Stephanie graduated from Liverpool John Moores University in 2016, where she went on to gain her LPC. She began her career as a paralegal whilst still at university, working first in the field of Personal Injury claims, before going on to specialise in Family Law. She has joined the practice’s specialist children team and will represent both children and parents on all matters including child abduction, child arrangements and adoption.

Stephanie said: “I’m thrilled to join such a forward-thinking family law practice, and to be part of the wider Beyond Group. McAlister Family Law is home to one of the countries’ leading children law practices, having more than eight solicitors on the Law Society Accredited children panel. I am so looking forward to working with such a highly regarded, specialist team.”

Amanda McAlister, managing partner of McAlister Family Law, added: “I’m delighted to welcome Brigid and Stephanie on board. Both are very talented family law solicitors and bring skills and experience that complement the already comprehensive offering here at McAlister Family Law. Like everyone within our practice, they are dedicated to delivering the very highest level of service to our clients.

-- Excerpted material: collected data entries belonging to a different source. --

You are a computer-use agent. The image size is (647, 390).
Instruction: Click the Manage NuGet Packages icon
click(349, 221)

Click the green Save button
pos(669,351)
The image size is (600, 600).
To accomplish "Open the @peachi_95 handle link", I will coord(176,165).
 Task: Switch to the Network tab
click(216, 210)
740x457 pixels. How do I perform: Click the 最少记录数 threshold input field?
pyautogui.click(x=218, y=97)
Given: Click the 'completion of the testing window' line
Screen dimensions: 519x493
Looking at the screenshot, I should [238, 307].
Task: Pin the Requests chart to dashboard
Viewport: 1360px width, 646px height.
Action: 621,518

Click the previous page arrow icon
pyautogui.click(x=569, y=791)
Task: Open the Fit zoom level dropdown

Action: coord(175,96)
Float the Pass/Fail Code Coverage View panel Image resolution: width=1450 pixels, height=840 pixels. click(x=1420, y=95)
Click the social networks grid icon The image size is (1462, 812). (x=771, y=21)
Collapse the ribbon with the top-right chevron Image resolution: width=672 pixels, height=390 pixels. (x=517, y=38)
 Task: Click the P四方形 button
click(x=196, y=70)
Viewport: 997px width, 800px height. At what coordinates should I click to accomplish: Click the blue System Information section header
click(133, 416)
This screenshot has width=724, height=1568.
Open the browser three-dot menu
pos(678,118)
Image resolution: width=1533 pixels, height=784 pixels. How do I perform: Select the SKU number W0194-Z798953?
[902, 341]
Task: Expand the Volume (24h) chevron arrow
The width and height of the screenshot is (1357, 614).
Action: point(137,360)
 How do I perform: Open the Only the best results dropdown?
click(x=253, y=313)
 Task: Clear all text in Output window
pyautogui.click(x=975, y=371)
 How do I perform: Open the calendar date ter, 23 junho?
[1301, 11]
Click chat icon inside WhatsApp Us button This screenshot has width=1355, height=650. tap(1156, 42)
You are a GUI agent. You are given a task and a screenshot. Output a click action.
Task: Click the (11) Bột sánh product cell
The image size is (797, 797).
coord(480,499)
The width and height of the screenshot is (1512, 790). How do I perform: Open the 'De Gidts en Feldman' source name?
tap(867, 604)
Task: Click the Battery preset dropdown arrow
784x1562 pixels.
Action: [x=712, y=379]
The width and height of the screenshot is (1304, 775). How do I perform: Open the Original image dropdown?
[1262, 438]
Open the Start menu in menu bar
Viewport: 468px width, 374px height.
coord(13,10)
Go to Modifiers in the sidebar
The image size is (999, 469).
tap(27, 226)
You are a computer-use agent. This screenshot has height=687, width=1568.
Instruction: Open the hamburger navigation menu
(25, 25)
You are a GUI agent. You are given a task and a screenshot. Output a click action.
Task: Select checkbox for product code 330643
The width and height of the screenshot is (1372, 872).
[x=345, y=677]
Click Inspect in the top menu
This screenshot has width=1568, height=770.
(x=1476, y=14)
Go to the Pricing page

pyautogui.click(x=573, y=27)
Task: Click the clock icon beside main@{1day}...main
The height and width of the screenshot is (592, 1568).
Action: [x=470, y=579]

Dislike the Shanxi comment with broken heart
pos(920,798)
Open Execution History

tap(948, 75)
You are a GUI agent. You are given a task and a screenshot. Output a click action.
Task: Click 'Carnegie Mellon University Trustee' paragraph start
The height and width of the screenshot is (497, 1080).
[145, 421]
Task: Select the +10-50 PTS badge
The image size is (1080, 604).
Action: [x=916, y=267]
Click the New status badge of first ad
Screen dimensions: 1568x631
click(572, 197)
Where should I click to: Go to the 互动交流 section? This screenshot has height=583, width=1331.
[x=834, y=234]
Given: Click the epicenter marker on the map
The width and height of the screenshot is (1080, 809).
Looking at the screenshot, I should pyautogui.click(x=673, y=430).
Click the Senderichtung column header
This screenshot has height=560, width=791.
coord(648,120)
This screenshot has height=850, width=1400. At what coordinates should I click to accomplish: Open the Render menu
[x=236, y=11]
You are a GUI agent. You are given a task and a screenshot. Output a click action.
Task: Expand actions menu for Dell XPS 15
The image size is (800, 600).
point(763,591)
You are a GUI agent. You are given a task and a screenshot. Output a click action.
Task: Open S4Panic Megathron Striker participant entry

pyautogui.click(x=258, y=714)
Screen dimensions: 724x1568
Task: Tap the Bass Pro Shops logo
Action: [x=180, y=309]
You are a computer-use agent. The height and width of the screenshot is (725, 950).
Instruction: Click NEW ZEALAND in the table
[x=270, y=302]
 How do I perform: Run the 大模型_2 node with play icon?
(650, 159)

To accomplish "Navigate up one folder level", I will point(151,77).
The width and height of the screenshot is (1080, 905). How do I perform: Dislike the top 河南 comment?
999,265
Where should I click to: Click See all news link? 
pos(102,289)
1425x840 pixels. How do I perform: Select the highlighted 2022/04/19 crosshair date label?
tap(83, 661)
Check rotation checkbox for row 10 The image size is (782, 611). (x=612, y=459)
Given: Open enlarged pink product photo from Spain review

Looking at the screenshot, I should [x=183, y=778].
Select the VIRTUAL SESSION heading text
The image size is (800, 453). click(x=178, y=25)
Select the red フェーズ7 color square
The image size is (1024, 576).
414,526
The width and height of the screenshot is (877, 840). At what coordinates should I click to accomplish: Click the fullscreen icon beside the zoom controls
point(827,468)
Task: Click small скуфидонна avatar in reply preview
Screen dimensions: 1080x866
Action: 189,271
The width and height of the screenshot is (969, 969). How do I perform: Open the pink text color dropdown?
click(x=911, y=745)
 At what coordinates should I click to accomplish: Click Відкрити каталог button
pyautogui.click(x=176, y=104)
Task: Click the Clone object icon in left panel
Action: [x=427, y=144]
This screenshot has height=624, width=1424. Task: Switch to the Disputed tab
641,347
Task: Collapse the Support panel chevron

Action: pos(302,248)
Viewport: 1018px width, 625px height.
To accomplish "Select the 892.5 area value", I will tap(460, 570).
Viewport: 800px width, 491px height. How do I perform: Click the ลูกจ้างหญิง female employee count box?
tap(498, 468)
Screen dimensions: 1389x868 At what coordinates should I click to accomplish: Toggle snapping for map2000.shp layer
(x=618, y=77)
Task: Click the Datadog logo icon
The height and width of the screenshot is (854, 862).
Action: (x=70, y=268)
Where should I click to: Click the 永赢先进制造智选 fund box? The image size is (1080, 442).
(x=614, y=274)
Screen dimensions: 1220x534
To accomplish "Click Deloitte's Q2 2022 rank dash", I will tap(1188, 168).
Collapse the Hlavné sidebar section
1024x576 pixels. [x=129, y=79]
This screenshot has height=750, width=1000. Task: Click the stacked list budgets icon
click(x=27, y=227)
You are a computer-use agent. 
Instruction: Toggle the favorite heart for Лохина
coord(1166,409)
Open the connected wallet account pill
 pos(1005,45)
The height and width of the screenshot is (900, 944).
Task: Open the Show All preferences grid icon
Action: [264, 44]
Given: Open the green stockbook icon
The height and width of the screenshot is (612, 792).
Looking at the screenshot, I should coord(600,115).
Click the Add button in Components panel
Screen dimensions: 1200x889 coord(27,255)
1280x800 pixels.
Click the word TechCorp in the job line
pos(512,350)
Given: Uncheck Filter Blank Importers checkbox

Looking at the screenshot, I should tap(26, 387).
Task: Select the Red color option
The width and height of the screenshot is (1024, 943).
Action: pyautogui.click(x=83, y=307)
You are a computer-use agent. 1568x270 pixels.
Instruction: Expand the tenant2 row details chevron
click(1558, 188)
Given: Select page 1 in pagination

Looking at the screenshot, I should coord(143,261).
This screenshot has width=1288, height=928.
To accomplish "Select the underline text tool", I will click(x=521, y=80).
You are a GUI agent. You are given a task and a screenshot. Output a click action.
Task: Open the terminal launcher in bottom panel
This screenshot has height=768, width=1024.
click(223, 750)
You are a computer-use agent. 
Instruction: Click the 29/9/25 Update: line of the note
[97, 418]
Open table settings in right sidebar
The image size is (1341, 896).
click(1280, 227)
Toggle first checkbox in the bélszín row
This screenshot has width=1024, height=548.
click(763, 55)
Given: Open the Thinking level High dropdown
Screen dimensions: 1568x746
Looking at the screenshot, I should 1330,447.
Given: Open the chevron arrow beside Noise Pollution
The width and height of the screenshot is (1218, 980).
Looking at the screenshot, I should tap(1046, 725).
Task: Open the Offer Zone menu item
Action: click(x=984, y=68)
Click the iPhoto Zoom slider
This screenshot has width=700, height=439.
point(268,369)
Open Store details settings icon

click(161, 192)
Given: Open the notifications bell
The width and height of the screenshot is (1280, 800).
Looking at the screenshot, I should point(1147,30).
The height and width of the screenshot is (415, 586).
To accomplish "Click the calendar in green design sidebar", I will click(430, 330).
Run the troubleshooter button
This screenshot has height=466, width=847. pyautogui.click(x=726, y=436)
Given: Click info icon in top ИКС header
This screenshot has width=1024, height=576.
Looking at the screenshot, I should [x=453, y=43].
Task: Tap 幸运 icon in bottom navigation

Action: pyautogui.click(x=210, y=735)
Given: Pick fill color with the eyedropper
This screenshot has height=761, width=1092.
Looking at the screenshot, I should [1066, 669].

“They will, I am sure, make a significant contribution to the team as we continue to grow as a practice and cement our reputation as one the UK’s leading family law practices.”

Beyond Group Head Matt Fleetwood said: “The recruitment of Brigid and Stephanie is further evidence of the Group’s strategic growth and most importantly, they are a perfect fit for the Group’s culture and values. McAlister Family Law has been extraordinarily successful since we established the practice three years ago, and it’s great to see it expand further with these new recruits.”